Haunted by old patterns ghosts
Most developers coming to Scala don’t arrive wide eyed and innocent. They have usually years of programming practice behind them, and if they spent most of their career working in an imperative programming environment then they have learned a lot of patterns and “best practices” they now have to somewhat forget.
The classic question from a Java developer coming to Scala is: “ok so where is the framework for dependency injection?”. DI has become so important in Java that entire tools and solutions dedicated to the problem appeared. Not to say that it is not a problem in Scala,but usually simple solutions built around implicit contexts do the job and it is very rare and not very idiomatic to bring a DI framework to your Scala codebase — especially if it brings in mutability everywhere!
We also often have the same kind of discussion around the use of (especially early) return that is often favored in Java and imperative programming but being a jump in the control flow, not idiomatic in Scala.
Desperately seeking the new right patterns
Eventually a newcomer in Scala and FP must forget a lot of the practices they have learned over time and so they seek the new “right” patterns to apply to their shiny new Scala problem.
Again there is a trap here as only experience can distinguish what is useful and what is not and which pattern to apply in which situation. Unfortunately, a lot of blog posts promising a lot of extraordinary new programming practices are quite appealing to fresh new eager to learn Scala programmers!

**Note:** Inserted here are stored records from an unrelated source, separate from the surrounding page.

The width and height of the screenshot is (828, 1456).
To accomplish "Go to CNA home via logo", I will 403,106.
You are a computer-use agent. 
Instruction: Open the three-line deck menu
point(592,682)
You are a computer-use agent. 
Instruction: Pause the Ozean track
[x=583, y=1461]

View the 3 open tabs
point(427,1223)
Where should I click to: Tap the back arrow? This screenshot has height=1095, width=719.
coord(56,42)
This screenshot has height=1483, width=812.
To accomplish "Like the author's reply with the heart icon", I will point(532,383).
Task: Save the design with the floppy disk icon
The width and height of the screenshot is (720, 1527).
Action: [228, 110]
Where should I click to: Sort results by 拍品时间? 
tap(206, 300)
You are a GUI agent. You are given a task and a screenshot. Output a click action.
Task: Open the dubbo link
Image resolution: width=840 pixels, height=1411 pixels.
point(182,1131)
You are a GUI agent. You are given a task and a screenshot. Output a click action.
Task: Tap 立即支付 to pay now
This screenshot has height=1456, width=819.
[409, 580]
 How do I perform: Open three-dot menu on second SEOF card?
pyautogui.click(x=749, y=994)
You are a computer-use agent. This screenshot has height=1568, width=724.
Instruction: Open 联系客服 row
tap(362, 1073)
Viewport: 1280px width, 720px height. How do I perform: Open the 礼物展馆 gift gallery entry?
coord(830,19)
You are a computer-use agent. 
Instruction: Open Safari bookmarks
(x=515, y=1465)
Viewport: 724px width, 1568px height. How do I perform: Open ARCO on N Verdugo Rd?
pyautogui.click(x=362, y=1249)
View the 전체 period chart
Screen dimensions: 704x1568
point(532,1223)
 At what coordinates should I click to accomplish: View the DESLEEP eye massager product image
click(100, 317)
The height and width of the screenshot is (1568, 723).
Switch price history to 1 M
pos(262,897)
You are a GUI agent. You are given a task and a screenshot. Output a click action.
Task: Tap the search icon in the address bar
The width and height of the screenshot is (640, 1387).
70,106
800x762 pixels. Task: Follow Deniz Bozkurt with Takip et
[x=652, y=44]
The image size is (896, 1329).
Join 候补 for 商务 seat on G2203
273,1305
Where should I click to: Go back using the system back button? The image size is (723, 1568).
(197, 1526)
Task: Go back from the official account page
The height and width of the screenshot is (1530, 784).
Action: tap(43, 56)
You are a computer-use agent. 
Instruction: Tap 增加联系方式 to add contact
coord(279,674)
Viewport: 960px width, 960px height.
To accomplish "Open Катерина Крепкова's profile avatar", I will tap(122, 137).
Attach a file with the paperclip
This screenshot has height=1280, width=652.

Scala being a very rich programming language with many experimental features also does not help. It takes a lot of time for a developer to know what to use, how to use it, and what is the proper style to adopt.
Fortunately it is easier to do in a team and to build a coherent style in a company as more and more Scala projects are born and die off.
Criteo is a real Scala shop!
Despite all the challenges of introducing functional code in a large software company as Criteo, we can say that today it is a real success and that Criteo is really a Scala shop. Scala is widely used for a large typology of projects, including the most demanding ones like serving more than 10 billion of on demand generated product pictures which is done by a Scala service distributed around the globe across all of our datacenters.
We also try to contribute back to the Scala community and to open source most of our Scala tooling like for example, Cuttle our job executer and scheduler, vizsql to parse and manipulate SQL queries or Babar to profile distributed applications running on Hadoop.